The 21st Century Cures Act clarified the rare pediatric disease path for SCD drugs that address the pediatric manifestations of the disease. In designating IMR-687 as a drug for a rare pediatric disease, the FDA recognizes the manifestations of SCD that primarily effect children and increase pediatric morbidity, including acute splenic sequestration, cerebrovascular accidents, and aplastic anemia.
“People living with sickle cell disease have limited treatment options for its devastating effects,” said James McArthur, Ph.D., Founder, President, and CEO of Imara. “The FDA’s decision reflects its commitment to working with innovators and the patient community toward advancing safe and effective treatments for children suffering from the rare and damaging pediatric manifestations of the disease. We look forward to working closely with the FDA throughout our IMR-687 clinical program, as this is important validation of Imara’s work in developing promising therapeutics to address serious medical needs for patients living with sickle cell disease.”
Imara is conducting a Phase 1a clinical study to evaluate the safety and pharmacokinetics of IMR-687 in healthy volunteers. In addition, Imara will assess pharmacodynamic markers. Pending the positive outcome of this Phase 1 study this summer, Imara will initiate a Phase 2a study in adult patients living with sickle cell disease later this year and then expects to initiate the Phase 2 in pediatric patients in 2018.
Rare pediatric disease designation is granted to drugs that show promise to treat orphan diseases affecting fewer than 200,000 patients in the U.S., primarily age 18 years or younger. The designation provides incentives to advance the development of rare disease drugs, including access to the FDA’s expedited review and approval programs. Under the FDA’s Rare Pediatric Disease Priority Review Voucher Program, a sponsor with Rare Pediatric Disease Designation who receives an approval of a new drug application (NDA) is eligible for a voucher that can be redeemed to obtain priority review for any subsequent marketing application.
Dr. McArthur credits the sickle cell community for its support in laying the ground work for highlighting the severe pediatric manifestations of sickle cell disease that impact patients. These groups include Baltimore-based William E. Proudford Sickle Cell Fund, whose tireless efforts raised awareness of sickle cell disease and the critical need for aggressive, forward-thinking policies to spur development of new treatment options. Community-based organizations have been instrumental in putting a spotlight on sickle cell disease and its devastating impact on children.

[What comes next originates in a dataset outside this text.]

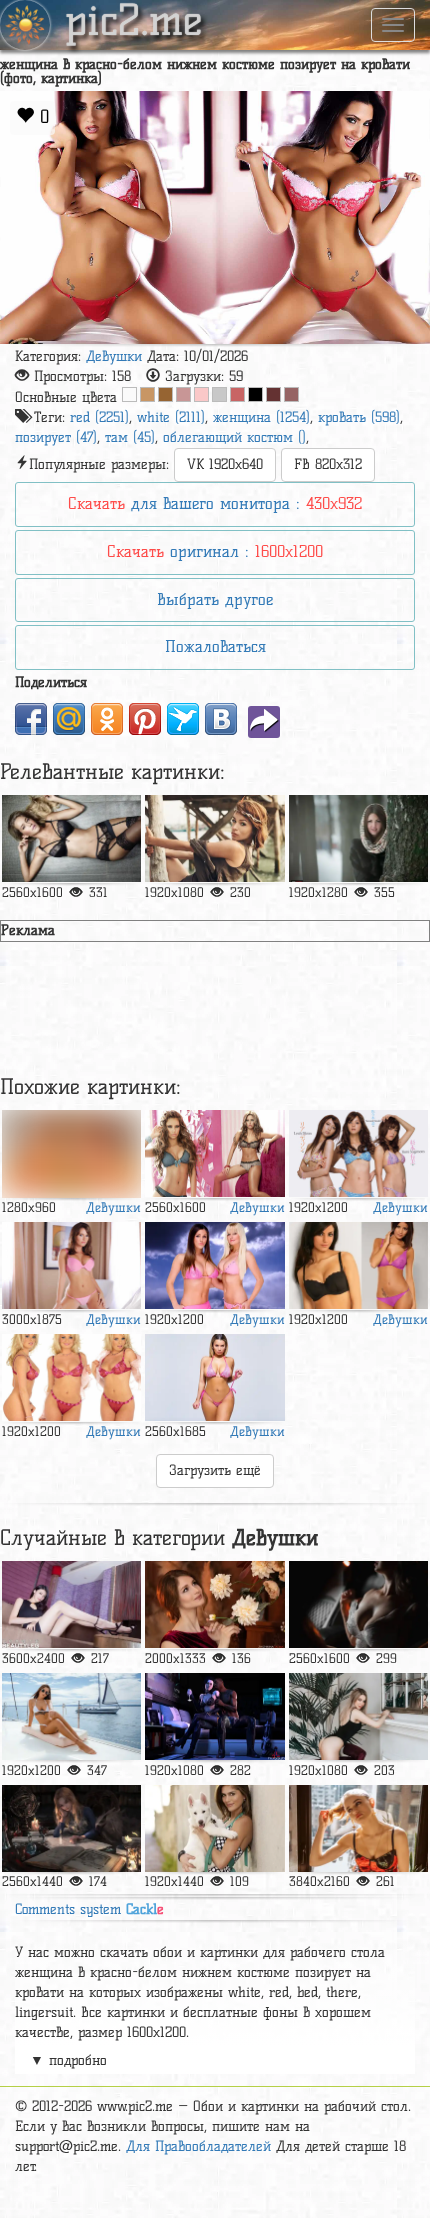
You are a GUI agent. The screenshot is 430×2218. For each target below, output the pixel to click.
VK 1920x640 (225, 464)
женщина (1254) (261, 417)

IMR-687 was specifically designed to address the underlying pathology of sickle cell disease. An orally-administered, highly potent and selective phosphodiesterase 9 (PDE9) inhibitor, IMR-687 is a potentially disease-modifying therapeutic for sickle cell disease as well as other hemoglobinopathies. Pre-clinical data demonstrate IMR-687 reduces both the sickling of red blood cells and blood vessel occlusion that cause debilitating pain, organ damage, and early mortality in affected patients.
About Sickle Cell Disease
Sickle cell disease is a rare, genetically inherited condition that alters hemoglobin, the protein in red blood cells that transports oxygen throughout the body. The altered hemoglobin distorts red blood cells into a sickle, or crescent, shape. Painful episodes can occur when sickled red blood cells, which are stiff and inflexible, get stuck in small blood vessels. These episodes deprive tissues and organs of oxygen-rich blood and can lead to vaso-occlusive crisis (VOC), acute chest syndrome (ACS), and permanent damage to organs including the liver, spleen, kidney and brain.

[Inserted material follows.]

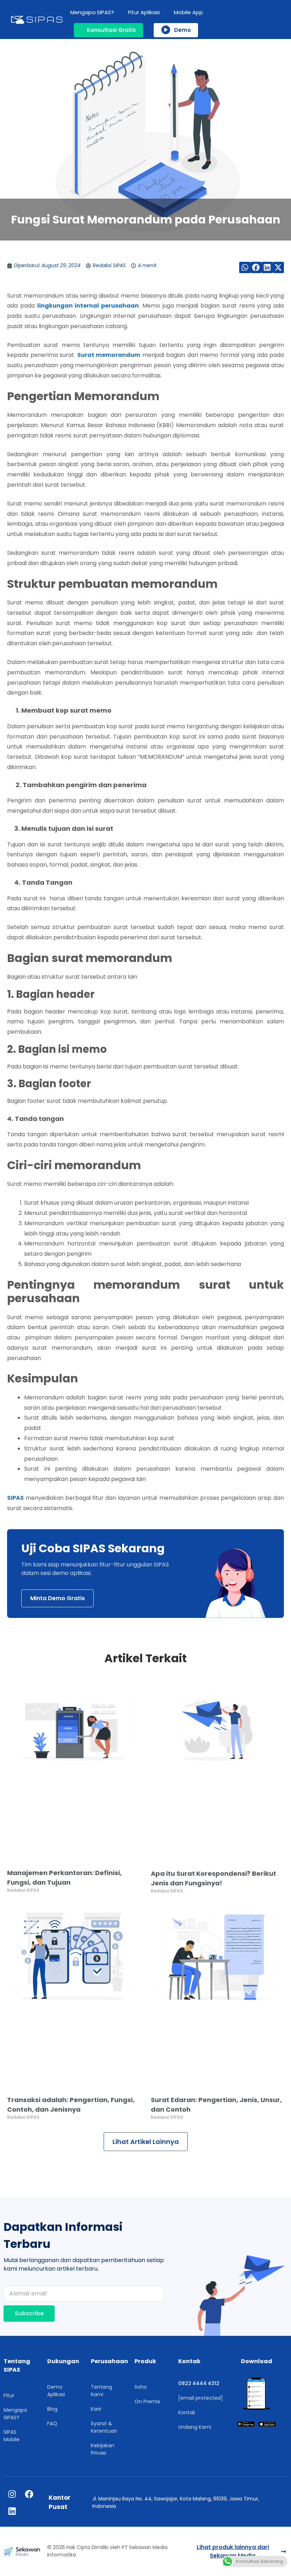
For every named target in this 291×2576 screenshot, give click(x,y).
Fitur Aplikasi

Imara Inc., a Cydan Development company, is dedicated to developing novel therapeutics for patients with sickle cell disease. Imara is developing IMR-687, a highly selective, potent small molecule inhibitor of PDE9, to treat patients with sickle cell disease. The company was launched following an 18-month diligence and de-risking scientific collaboration between orphan drug accelerator Cydan Development and H. Lundbeck A/S with initial funding from life science investors NEA, Pfizer Venture Investments, Lundbeckfond Ventures, Bay City Capital and Alexandria Venture Investments.